= Stonecircle =

American Celtic fusion band

Stonecircle is an acoustic Celtic fusion band, formed in 1993 in Salt Lake City, Utah by George Schoemaker. The band's lineup has included Schoemaker (12-string guitar, harmonica, vocals), Krista Baker (fiddle, violin), Nina Cooley (flute, percussion, background vocals), Brian Dobson (uilleann pipes, Irish whistle, bodhran) and Mary Johnston-Coursey (vocals, whistles, percussion). Fiddler and violinist Bronwen Beecher joined as of 2010. The stated goal of the band is "to create a musical experience that is both ethereal and beautifully uplifting".

The band's Celtic fusion sound mixes the style of Celtic folk music with jazz and classical influences.

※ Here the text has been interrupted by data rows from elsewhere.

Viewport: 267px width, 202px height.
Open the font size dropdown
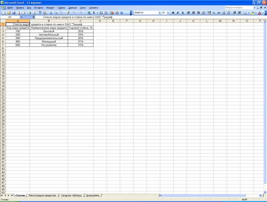pos(168,13)
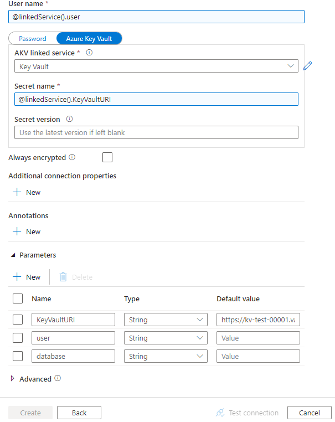
Task: Select the KeyVaultURI parameter row checkbox
Action: (18, 320)
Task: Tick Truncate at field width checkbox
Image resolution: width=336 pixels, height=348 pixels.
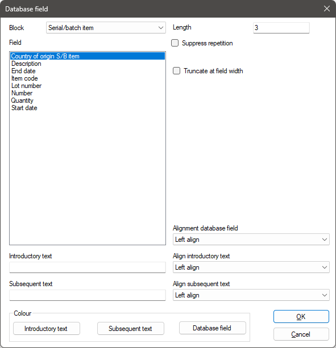Action: click(176, 71)
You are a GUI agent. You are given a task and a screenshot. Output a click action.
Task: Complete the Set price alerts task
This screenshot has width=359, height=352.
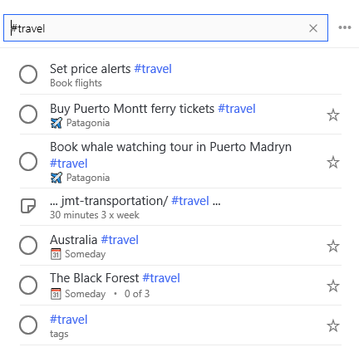click(x=28, y=74)
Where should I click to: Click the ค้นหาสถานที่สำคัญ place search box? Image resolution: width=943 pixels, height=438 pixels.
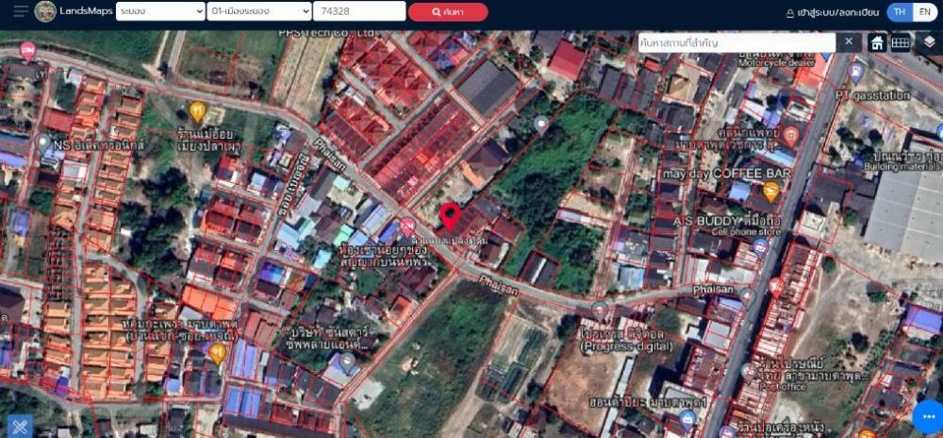click(x=736, y=42)
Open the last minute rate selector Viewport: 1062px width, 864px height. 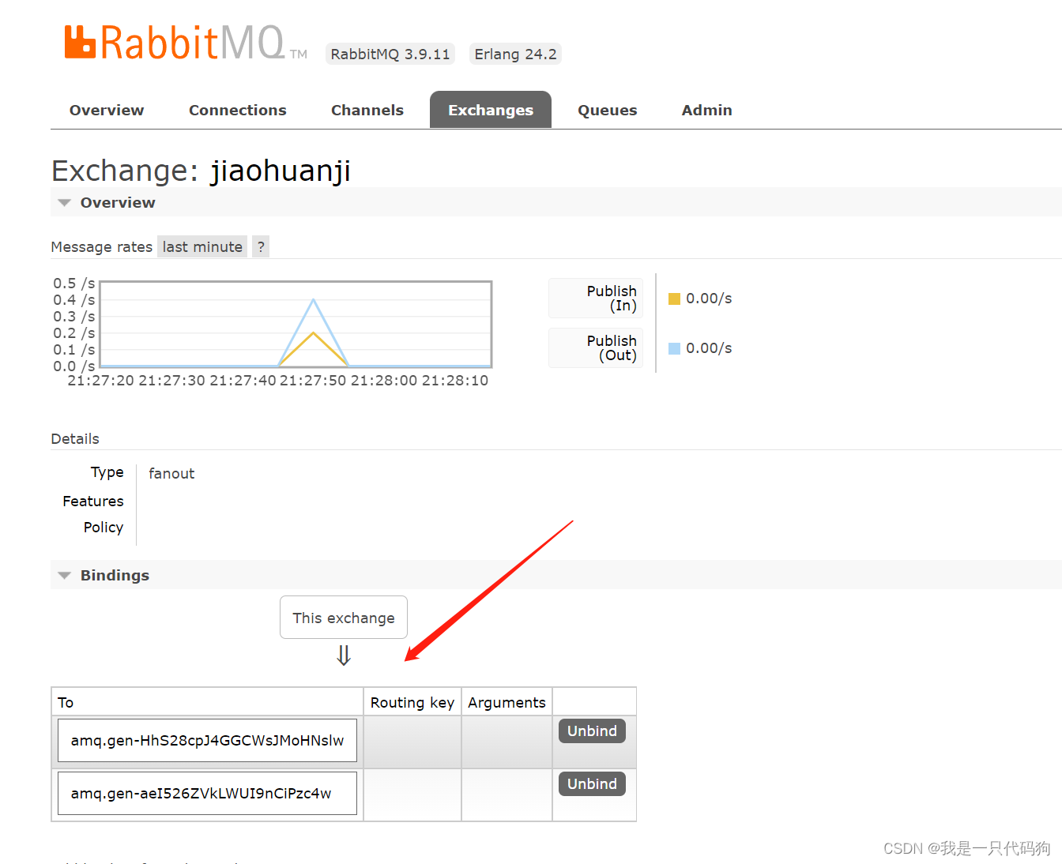click(x=201, y=246)
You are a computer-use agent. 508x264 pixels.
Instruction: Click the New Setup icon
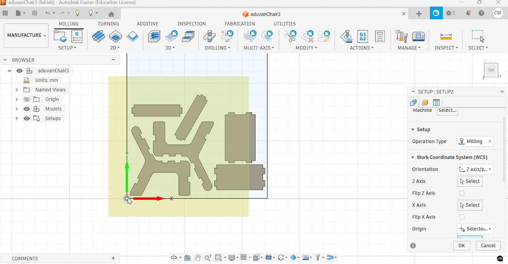(x=60, y=37)
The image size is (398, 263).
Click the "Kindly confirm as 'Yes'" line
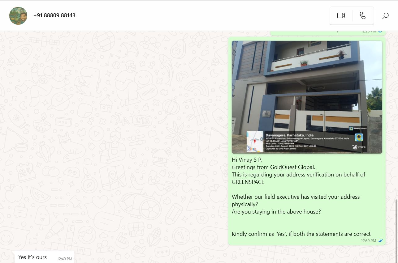point(301,234)
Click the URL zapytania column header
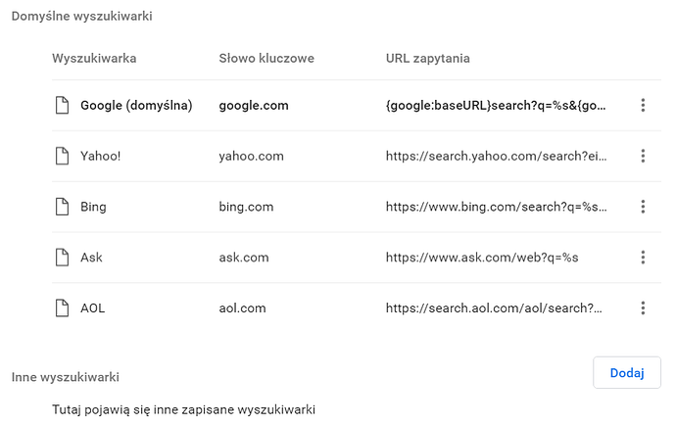Image resolution: width=676 pixels, height=426 pixels. [428, 59]
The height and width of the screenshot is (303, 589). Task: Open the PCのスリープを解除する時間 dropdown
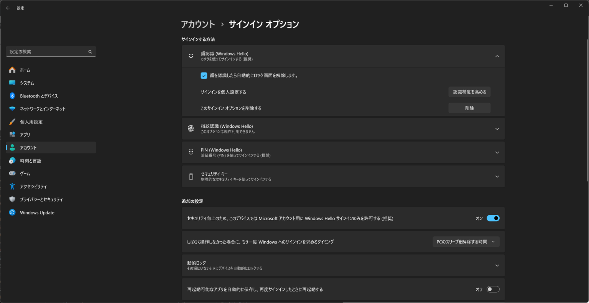coord(466,242)
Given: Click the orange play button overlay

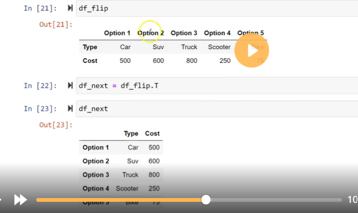Looking at the screenshot, I should tap(252, 50).
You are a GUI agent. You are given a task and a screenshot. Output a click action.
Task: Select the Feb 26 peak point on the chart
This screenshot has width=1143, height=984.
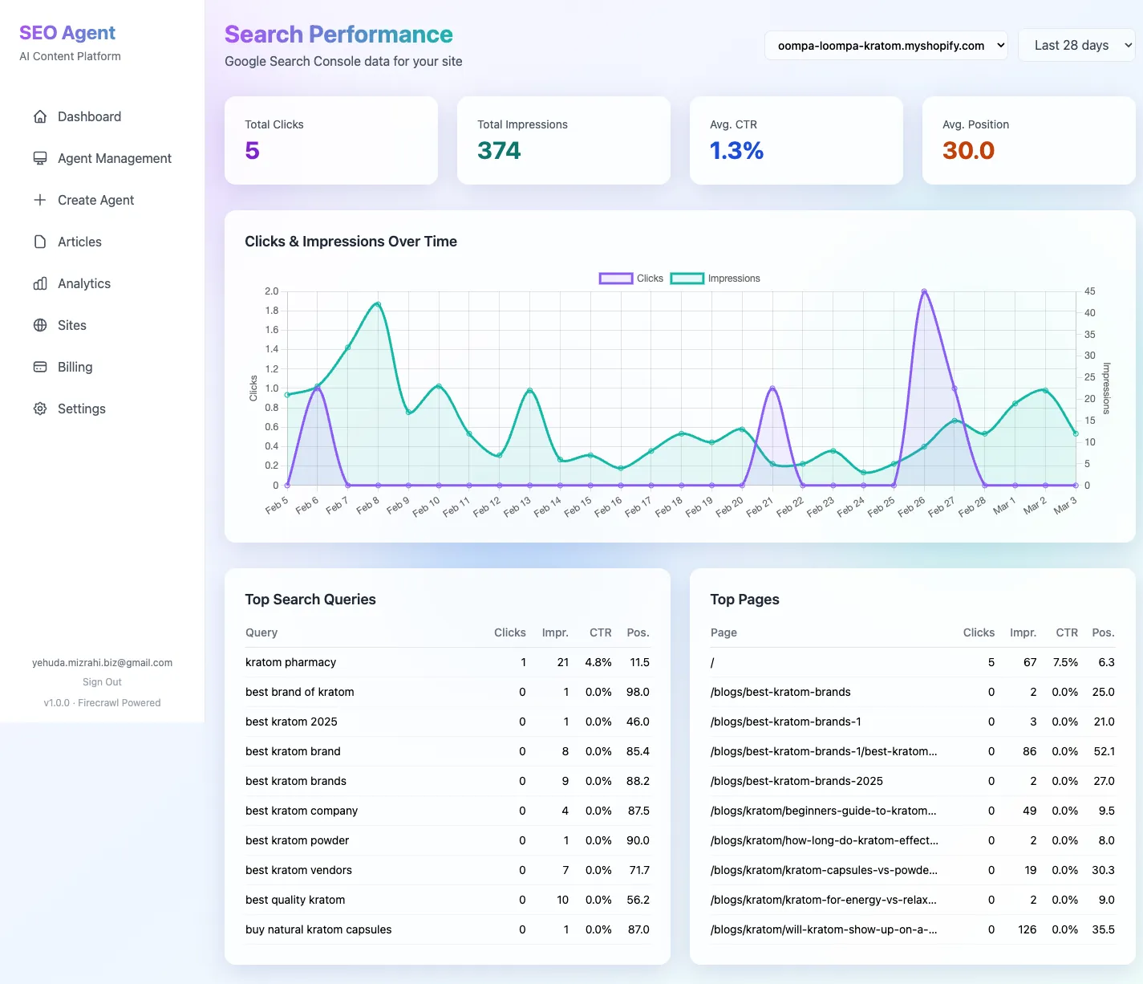click(923, 291)
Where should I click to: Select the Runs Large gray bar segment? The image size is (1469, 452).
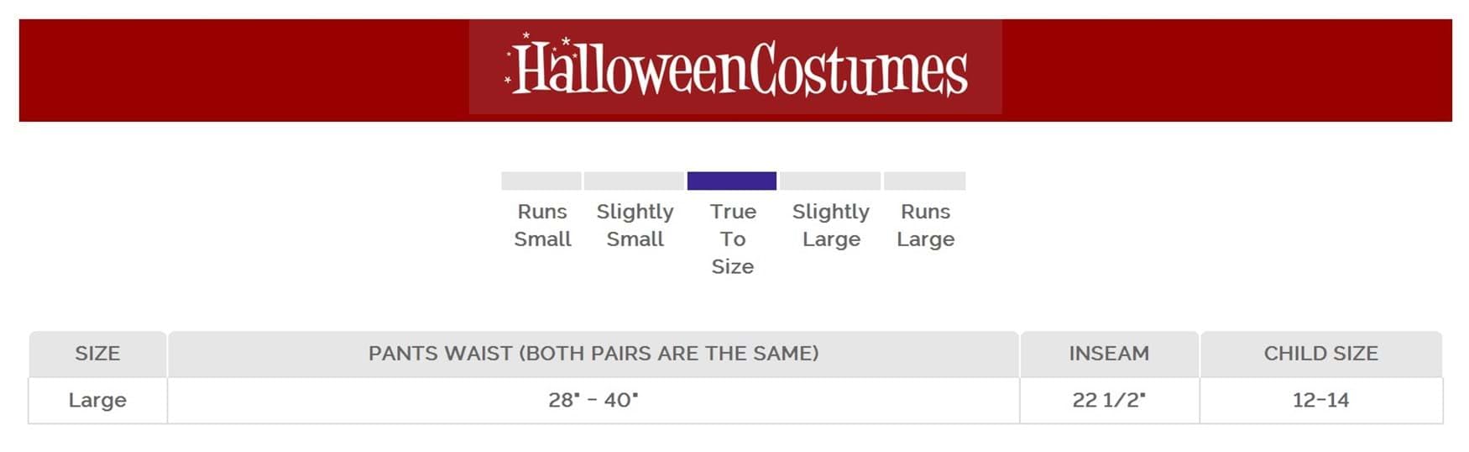click(924, 181)
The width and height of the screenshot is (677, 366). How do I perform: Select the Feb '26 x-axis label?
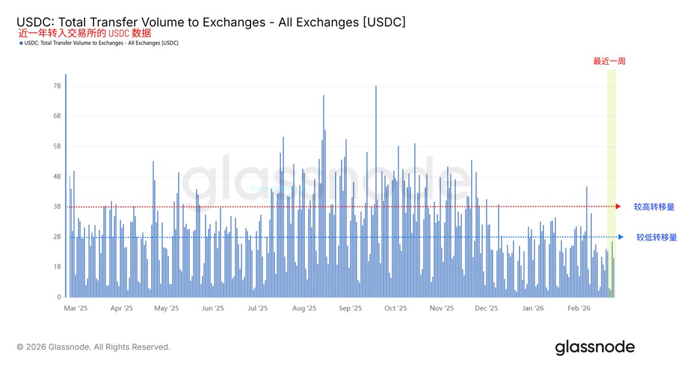pos(579,309)
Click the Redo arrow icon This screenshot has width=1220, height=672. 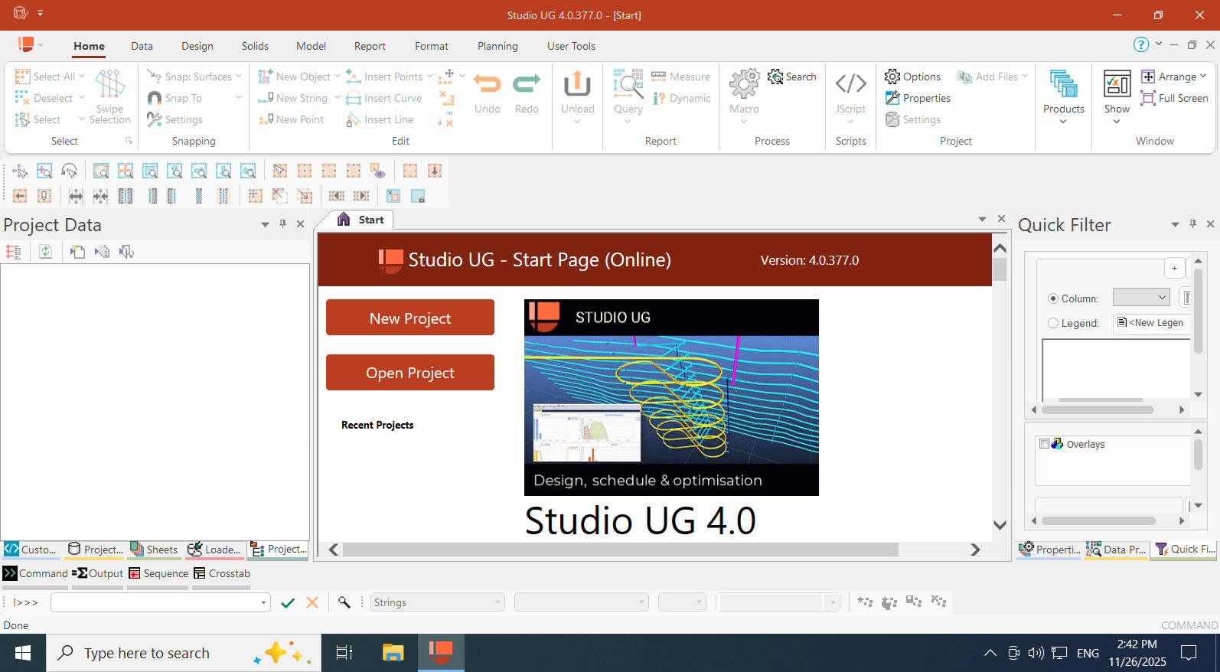(526, 84)
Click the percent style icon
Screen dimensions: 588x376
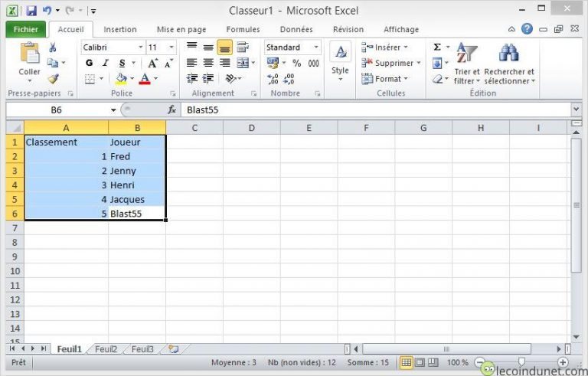(297, 64)
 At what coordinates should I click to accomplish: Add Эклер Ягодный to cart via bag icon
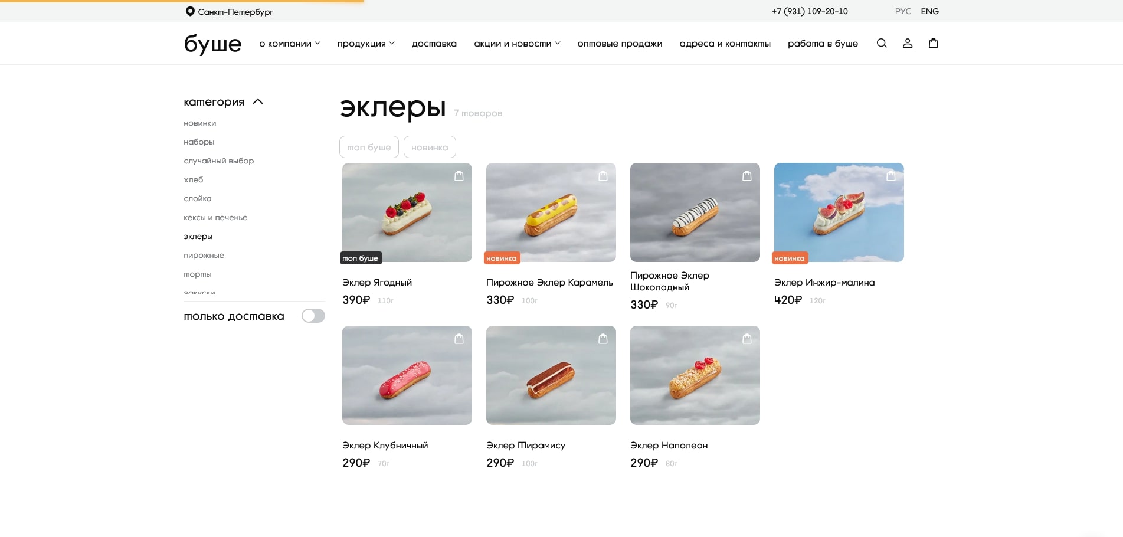(459, 176)
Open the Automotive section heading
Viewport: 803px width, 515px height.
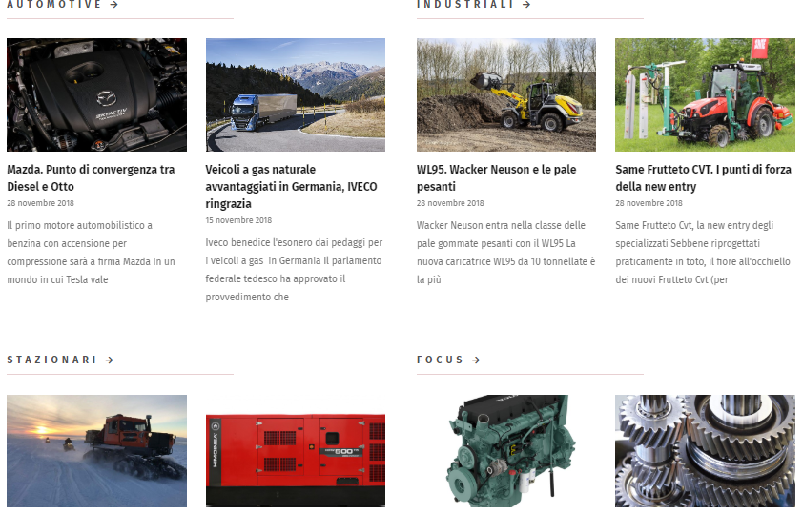(x=54, y=4)
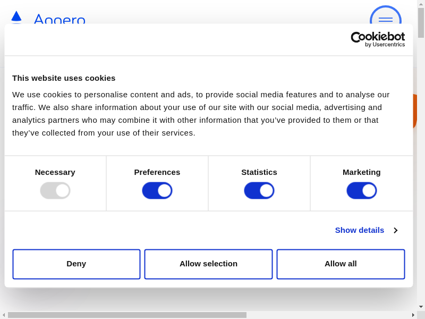Click the vertical scrollbar up arrow
The image size is (425, 319).
421,4
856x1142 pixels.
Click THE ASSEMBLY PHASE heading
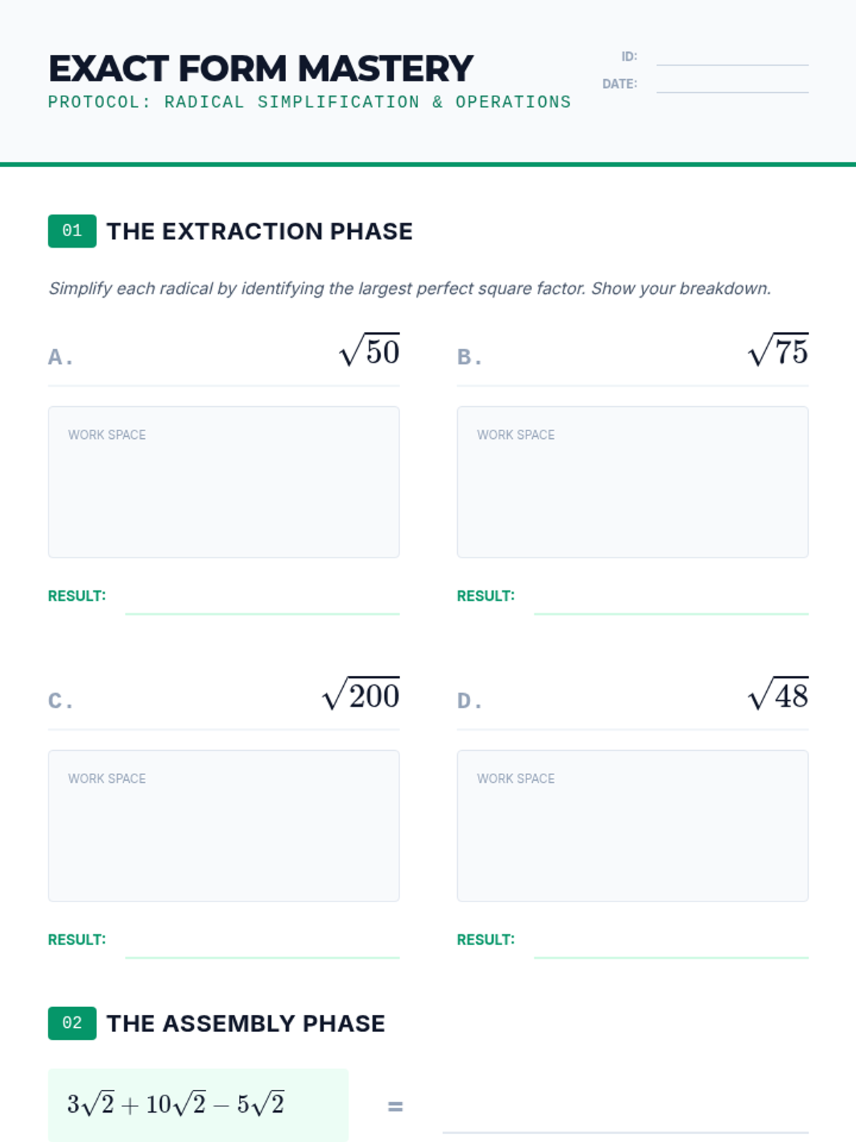(x=245, y=1024)
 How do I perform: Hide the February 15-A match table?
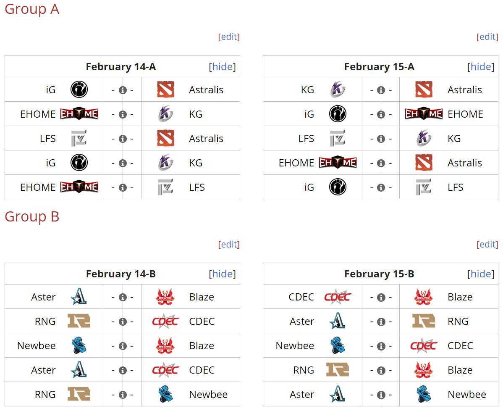pyautogui.click(x=481, y=66)
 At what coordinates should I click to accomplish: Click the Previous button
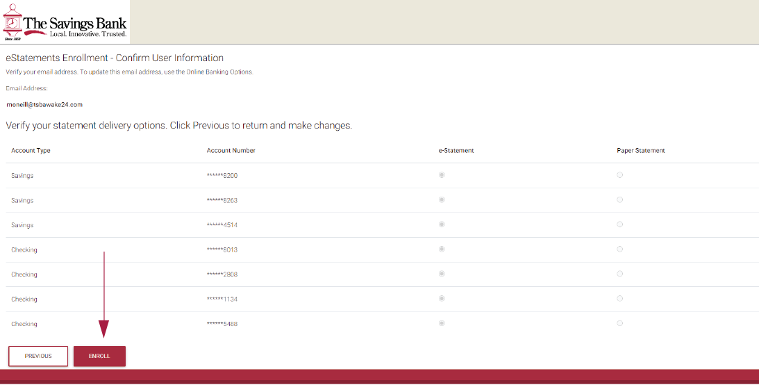(38, 356)
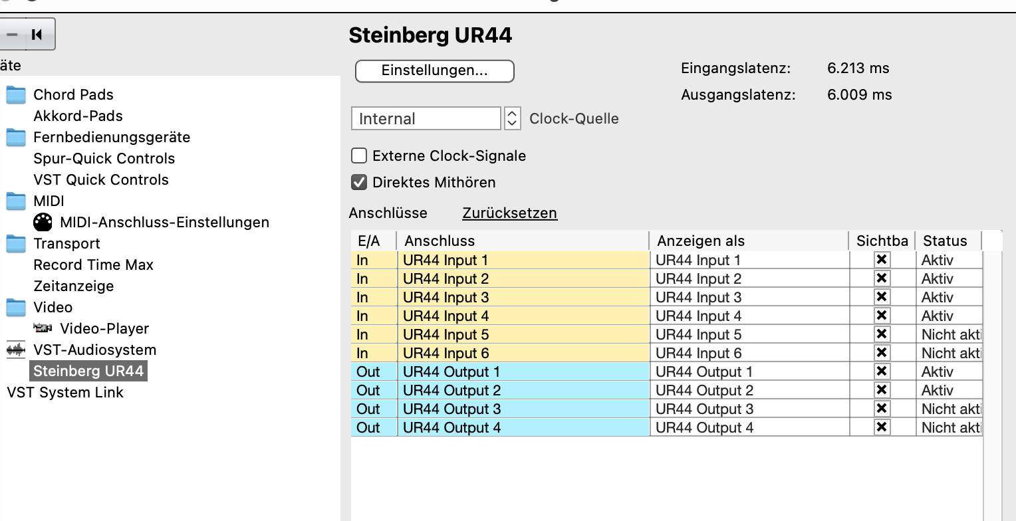The image size is (1016, 521).
Task: Click the Anzeigen als name for UR44 Output 3
Action: [705, 409]
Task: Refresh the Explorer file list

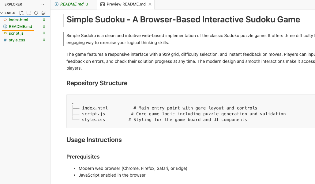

Stonecircle has performed and recorded traditional songs from English, Scottish, Irish, and Breton folk music, along with original vocal and instrumental pieces. Schoemaker wrote many of the original lyrics, drawing from Greek mythology, Celtic folk tales, and historical episodes from France and the British Isles.

Stonecircle has played at numerous concert venues and music festivals in Utah and around the United States, including Kingsbury Hall and the Downtown Olympic Festival during the 2002 Olympic Winter Games. They performed an annual winter solstice concert at the Rose Wagner Performing Arts Center in Salt Lake City for 8 years, with the last concert taking place in 2011.

==Discography==
- Serendipity (1997)
- Alchemy (2001)
- In Concert (2003)
- Winter Sky (2005)
- Asterisk & Dragonflies: 1997-2007 (2007)
- Metamorphosis (2009)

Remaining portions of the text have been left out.